What the task requires:
Answer these from the Linux file permissions text below.
1. What are users' private groups named after on modern Linux machines?
2. Whose permissions does Linux apply to someone who is neither the file's owner nor in its group?
3. Which user is effectively immune to file permissions?

Document segment:
• • •

Well, that wasn’t too painful. Remember on modern Linux machines, users have their own private groups which are named after the user. That’s what we’re seeing here. The first ‘pi’ refers to the owner which is of course the pi user. By default when a file is created the group ownership is set to the user’s default group. In this case that would be our private group which is also called ‘pi’. So if we look at our original file entry:

-rw-r--r-- 1 pi pi 0 Oct 7 16:29 raspberry

we can read this as “The pi user has read and write privileges. The group has read privileges and world also has read privileges”. Linux applies these permissions in a specific order based on who you are. If your username matches the owner of the file, then the user permissions will apply when you try to access it. If you’re not the owner but you are in the same group as the file, then Linux will apply the group permissions to you. If you’re neither the owner or in the same group, Linux will apply the permissions from the world role. In our example though, the permissions for world and group are identical, so if you’re not the owner, regardless you will get the same level of access. However only the owner can actually save changes to the file. There is one exception to this rule however - the root user. The root user is effectively immune to file permissions and can change permissions and file ownership for any file on the system, regardless of who the owner actually is.

• • •

Dataset excerpt:
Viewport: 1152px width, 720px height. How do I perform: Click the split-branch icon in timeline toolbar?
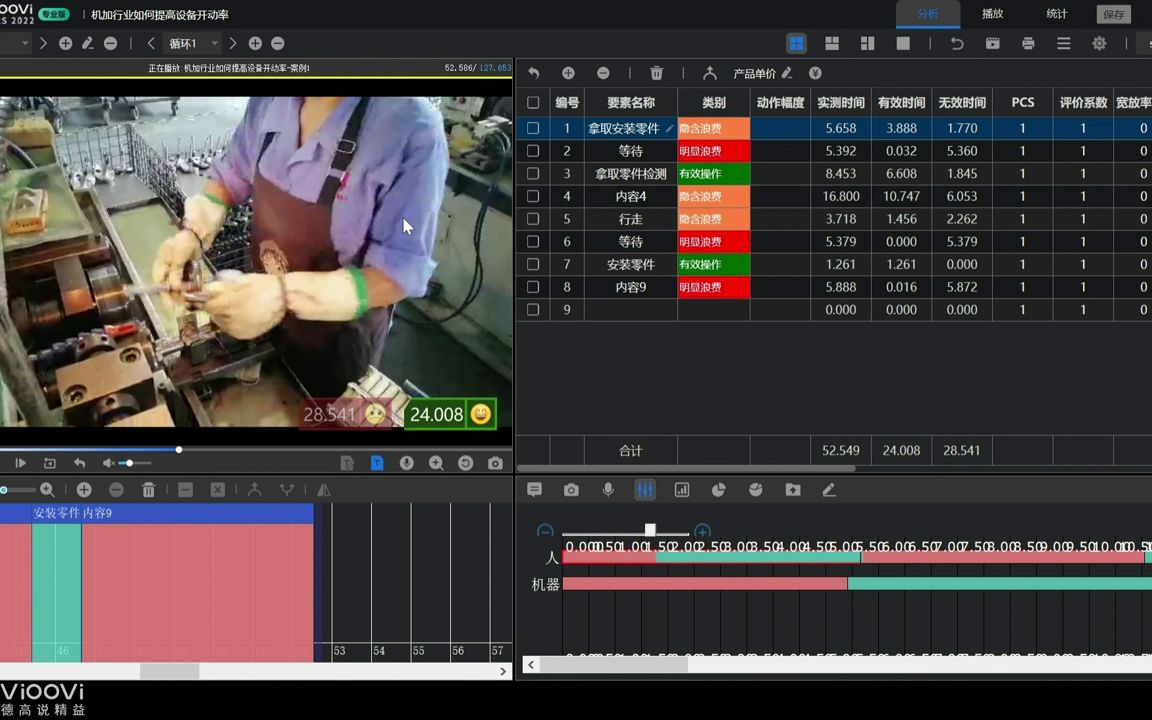click(x=289, y=489)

• • •

Exercise solution:
1. The user.
2. The world role's permissions.
3. The root user.